Bolton Bailey (Jul 02 2024 at 23:53):

Well the nice thing about working in a language which asks you to prove things is that it should be impossible to introduce an inconsistency, at least in the mathematical sense, solely by including tricky unicode characters in theorems because the theorems are eventually checked by the kernel and are either true or not.

Your concern is perhaps a little more valid in the context of definitions that may not be what they are supposed to look like. But I think the mathlib community is currently focused on research math and this attack model is not a big concern for that endeavor. Still, removing unnecessary complications can't hurt.

I do think a linter for unicode characters that don't have backslash codes makes sense though (at least outside of comments), because if any of those are introduced, it could make it harder for maintainers to edit that code after the fact.

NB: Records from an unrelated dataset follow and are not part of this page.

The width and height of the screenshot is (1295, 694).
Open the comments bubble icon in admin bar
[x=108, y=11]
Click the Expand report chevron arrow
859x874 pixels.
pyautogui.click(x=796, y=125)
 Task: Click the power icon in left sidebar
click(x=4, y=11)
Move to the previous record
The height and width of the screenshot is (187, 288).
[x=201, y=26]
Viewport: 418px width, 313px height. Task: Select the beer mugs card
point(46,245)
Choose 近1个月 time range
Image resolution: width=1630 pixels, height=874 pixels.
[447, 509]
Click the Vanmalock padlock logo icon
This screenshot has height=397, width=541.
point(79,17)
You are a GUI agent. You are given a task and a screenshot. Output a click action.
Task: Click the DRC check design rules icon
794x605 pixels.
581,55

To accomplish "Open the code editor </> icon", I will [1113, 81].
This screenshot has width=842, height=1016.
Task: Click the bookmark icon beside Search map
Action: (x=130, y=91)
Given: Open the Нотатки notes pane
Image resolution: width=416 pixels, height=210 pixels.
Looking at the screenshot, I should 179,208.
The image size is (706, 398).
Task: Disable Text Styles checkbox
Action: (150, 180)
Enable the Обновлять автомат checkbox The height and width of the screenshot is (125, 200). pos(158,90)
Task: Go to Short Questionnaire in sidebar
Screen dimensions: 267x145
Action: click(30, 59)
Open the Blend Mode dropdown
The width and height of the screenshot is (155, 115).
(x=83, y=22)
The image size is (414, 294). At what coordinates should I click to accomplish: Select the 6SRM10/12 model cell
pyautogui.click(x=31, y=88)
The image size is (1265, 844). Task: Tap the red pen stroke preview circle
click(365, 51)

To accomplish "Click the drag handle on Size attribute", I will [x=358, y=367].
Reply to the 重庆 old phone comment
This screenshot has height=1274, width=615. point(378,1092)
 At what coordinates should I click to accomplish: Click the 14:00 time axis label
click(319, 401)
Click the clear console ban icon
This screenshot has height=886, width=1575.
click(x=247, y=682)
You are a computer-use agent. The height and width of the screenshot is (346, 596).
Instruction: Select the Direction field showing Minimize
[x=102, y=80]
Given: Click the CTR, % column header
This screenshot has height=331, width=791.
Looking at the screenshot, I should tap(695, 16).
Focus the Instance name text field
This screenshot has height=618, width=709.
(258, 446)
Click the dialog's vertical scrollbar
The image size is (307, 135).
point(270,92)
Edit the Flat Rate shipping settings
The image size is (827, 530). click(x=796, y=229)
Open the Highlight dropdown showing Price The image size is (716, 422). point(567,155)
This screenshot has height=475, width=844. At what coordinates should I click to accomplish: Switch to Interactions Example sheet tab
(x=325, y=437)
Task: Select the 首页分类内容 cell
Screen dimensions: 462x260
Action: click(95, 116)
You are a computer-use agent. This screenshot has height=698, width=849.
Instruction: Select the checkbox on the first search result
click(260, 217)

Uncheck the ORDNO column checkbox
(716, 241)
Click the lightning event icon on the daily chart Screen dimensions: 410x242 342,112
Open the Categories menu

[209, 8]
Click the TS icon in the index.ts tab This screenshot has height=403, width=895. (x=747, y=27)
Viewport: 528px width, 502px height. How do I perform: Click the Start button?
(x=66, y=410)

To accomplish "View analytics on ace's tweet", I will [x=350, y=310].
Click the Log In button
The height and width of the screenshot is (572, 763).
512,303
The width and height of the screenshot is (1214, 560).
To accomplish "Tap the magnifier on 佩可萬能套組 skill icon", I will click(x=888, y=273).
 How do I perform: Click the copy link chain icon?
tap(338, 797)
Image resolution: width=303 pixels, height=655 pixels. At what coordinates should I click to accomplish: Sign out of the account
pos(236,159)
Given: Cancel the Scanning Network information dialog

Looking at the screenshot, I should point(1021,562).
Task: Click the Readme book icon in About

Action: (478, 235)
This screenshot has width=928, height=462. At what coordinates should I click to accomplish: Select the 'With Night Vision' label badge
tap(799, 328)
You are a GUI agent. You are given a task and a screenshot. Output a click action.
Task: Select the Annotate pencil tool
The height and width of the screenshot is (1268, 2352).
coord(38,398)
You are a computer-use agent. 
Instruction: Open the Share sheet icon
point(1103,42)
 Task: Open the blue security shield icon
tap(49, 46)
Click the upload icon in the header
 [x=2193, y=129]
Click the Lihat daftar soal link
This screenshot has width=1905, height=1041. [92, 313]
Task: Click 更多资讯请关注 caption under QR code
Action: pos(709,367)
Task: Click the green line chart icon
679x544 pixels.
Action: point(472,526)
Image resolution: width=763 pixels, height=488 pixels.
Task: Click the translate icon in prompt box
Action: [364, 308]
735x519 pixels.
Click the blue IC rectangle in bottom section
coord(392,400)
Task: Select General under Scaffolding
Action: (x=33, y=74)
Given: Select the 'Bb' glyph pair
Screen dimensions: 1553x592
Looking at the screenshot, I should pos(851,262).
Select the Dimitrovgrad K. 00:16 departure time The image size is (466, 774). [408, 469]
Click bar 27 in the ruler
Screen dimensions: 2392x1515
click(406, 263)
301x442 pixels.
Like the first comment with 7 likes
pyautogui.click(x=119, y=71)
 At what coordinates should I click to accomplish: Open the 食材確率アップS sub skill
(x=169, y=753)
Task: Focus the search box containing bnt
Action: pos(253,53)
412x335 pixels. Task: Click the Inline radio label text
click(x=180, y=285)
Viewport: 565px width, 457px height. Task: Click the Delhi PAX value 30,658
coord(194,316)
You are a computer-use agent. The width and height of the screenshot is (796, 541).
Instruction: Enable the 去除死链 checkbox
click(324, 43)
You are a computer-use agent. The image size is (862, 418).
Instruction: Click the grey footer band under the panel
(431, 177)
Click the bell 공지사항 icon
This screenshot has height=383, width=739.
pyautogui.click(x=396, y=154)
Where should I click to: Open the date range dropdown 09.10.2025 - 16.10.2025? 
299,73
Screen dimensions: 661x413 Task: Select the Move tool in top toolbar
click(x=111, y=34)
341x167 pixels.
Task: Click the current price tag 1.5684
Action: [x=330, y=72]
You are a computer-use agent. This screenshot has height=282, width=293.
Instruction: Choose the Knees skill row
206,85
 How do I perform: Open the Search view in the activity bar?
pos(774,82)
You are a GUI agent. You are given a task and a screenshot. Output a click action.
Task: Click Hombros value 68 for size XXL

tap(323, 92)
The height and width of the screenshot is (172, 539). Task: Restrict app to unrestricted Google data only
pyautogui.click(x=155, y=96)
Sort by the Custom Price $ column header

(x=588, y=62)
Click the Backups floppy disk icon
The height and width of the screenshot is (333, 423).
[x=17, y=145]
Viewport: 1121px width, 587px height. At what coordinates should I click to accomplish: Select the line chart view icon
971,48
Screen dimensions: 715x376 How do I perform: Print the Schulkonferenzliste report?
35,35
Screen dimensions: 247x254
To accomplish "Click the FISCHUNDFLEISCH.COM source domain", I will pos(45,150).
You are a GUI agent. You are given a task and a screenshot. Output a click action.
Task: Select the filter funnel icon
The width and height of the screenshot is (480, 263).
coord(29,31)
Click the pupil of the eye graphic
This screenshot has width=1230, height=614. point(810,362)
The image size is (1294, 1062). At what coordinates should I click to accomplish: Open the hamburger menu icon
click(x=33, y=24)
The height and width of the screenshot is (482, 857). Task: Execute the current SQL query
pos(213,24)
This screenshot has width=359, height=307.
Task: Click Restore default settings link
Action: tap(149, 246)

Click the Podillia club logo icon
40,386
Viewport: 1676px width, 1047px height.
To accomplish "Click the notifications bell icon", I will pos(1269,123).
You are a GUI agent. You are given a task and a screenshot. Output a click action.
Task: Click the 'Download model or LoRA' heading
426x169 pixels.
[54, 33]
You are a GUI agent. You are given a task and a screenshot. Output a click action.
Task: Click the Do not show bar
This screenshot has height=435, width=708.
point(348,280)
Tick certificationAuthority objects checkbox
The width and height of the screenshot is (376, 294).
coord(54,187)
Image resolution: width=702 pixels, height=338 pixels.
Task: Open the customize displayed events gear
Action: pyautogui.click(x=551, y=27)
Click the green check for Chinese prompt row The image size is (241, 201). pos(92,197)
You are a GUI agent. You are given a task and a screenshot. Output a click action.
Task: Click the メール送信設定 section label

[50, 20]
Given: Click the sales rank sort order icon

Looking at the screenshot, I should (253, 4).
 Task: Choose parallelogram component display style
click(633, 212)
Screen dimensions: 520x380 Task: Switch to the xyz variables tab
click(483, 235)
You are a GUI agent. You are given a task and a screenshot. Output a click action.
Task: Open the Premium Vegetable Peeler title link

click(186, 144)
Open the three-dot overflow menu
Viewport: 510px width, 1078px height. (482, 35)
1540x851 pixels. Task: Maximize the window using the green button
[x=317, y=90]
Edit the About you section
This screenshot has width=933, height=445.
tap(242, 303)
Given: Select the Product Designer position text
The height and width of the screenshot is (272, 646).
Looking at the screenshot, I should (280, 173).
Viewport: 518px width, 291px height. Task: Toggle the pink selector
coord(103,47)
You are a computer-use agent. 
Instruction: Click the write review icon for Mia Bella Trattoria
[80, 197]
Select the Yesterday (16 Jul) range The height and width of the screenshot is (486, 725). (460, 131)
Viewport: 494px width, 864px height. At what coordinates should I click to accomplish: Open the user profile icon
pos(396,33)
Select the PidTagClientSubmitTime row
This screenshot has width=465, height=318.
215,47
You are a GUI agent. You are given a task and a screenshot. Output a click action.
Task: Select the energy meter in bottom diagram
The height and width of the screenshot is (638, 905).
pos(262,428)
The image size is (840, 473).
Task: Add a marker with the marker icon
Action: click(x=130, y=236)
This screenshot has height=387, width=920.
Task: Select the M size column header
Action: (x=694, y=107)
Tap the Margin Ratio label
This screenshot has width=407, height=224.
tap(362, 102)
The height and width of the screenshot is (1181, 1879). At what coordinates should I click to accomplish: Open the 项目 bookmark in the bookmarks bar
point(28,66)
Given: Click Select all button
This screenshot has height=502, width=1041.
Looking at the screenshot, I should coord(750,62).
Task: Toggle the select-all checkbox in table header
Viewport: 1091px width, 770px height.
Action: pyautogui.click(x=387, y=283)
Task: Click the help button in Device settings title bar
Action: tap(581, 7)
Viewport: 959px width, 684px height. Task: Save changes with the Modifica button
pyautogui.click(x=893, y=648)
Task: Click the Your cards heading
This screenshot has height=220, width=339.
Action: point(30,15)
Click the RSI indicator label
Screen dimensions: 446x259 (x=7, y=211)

Bolton Bailey (Jul 02 2024 at 23:56):

I'd be interested to see the unicode frequency stats

Adomas Baliuka (Jul 03 2024 at 00:04):

Individual frequencies

Julia code to recreate distribution plot:

using StatsBase, Plots
s::String = <concatenate all .lean files in Mathlib>
countmap(s) |> collect |> v->sort(v, by=pair->pair.second) |> tt->bar(tt.|>s->s.first, tt.|>s->s.second, yaxis=:log)

Distribution:
tmp.png

Kim Morrison (Jul 03 2024 at 01:04):

I would encourage removing the non-printable characters.

(And yes, I'm aware that it's possible that someone added them to tweak the docs output in some clever and undocumented way. :-)

Anthony Bordg (Jul 03 2024 at 14:00):

Can I use a curly symbol E\mathcal{E} for the name of a variable? How?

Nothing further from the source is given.